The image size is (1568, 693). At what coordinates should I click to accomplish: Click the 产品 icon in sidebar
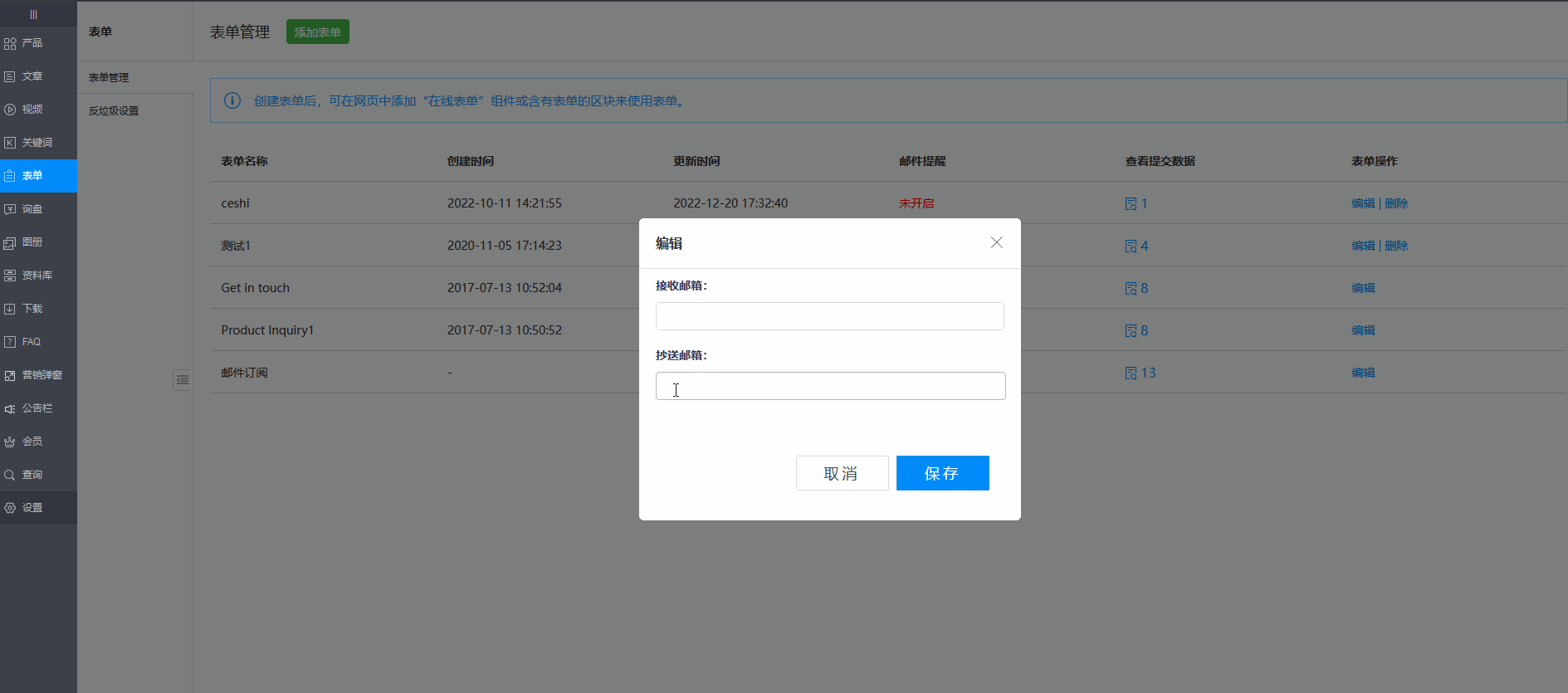(10, 43)
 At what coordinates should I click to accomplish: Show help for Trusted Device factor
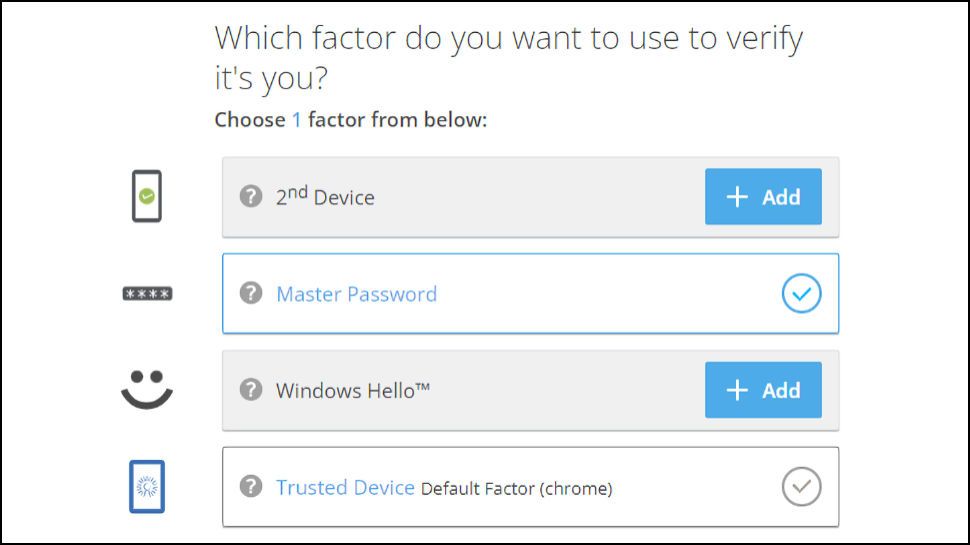coord(251,487)
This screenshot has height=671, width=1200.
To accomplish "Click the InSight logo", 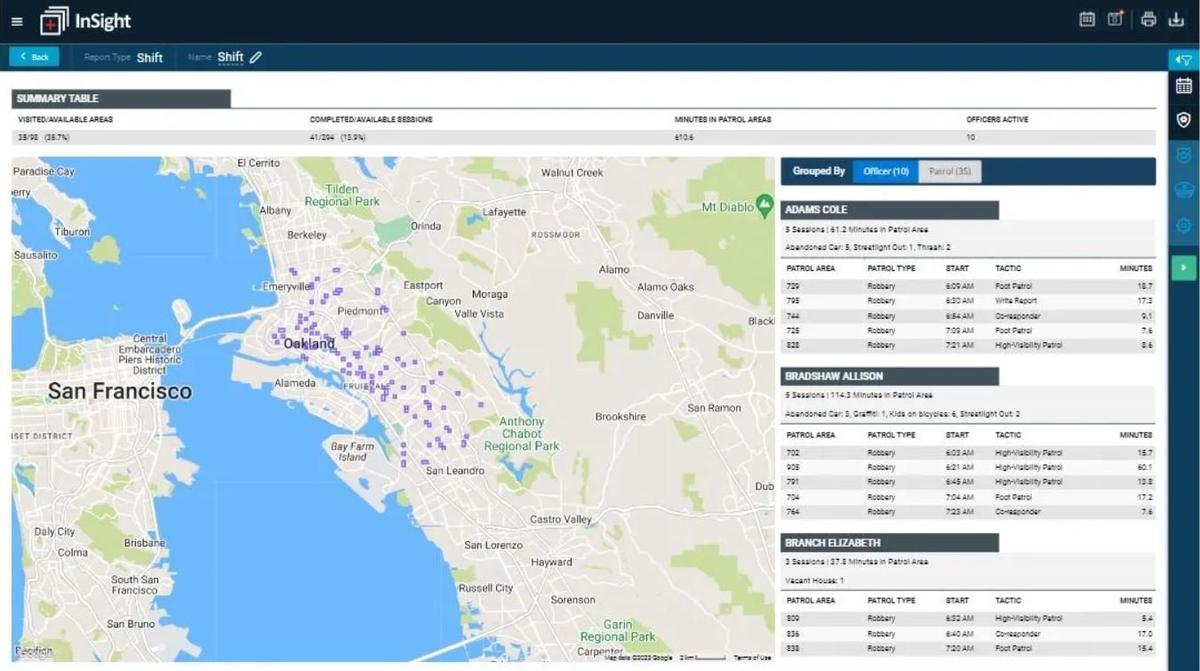I will (x=86, y=21).
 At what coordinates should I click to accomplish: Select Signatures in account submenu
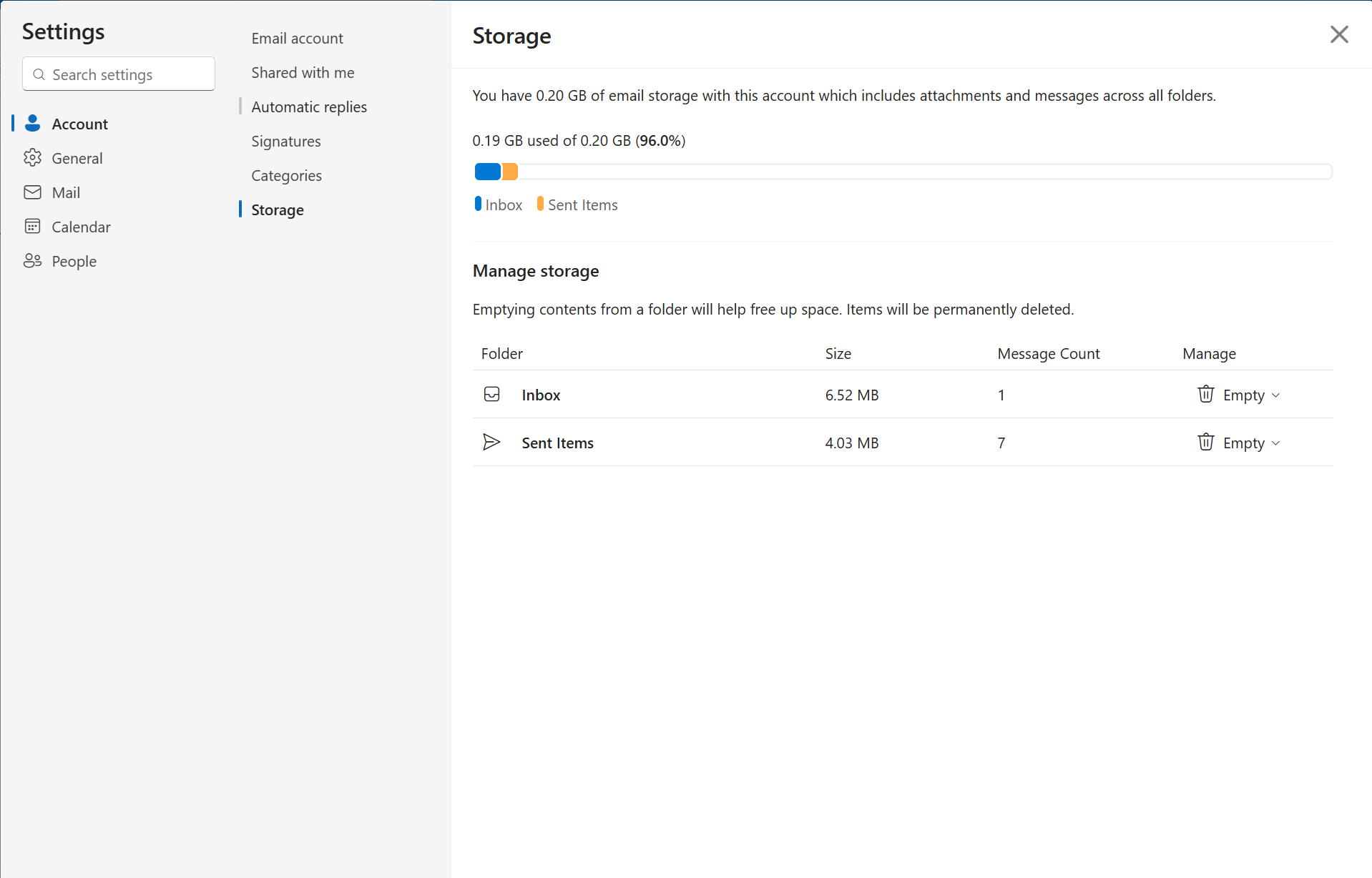[x=286, y=142]
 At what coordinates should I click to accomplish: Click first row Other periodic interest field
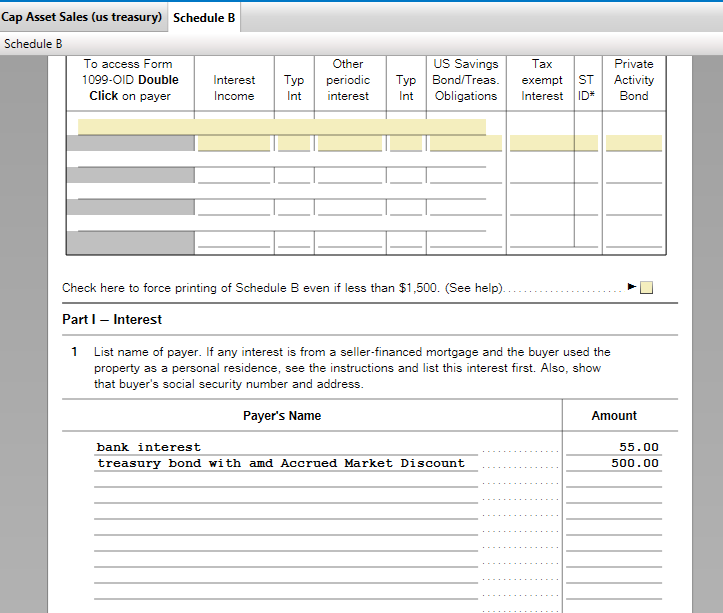pos(348,143)
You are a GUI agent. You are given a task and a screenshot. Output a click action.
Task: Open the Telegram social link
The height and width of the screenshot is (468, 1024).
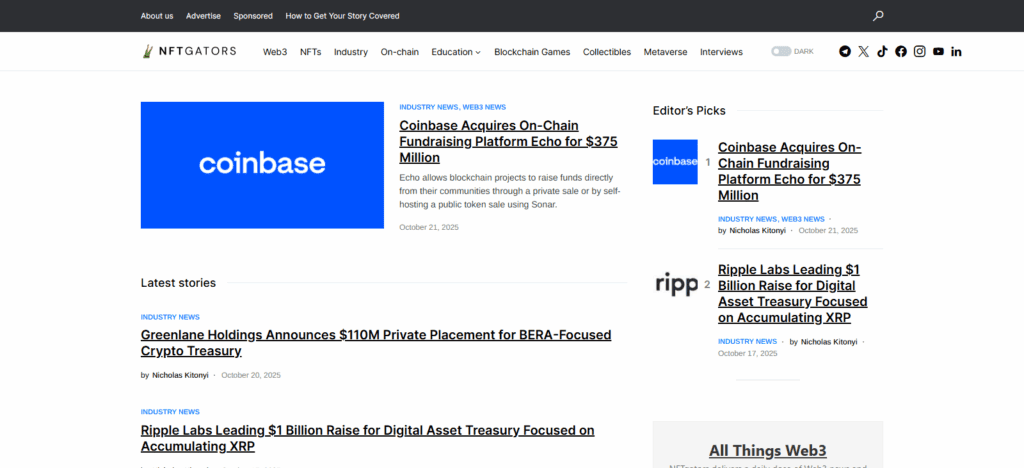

**Your goal:** Reproduce the items word for word, from the line containing "At what coordinates should I click to accomplish: Select" through the end of the items, and leave the pictures out.

**Full solution:**
 At what coordinates should I click to accomplish: Select Signatures in account submenu
[x=286, y=142]
 At what coordinates should I click to accomplish: Click first row Other periodic interest field
pos(348,143)
You are a GUI agent. You are given a task and a screenshot. Output a click action.
Task: Open the Telegram social link
The height and width of the screenshot is (468, 1024).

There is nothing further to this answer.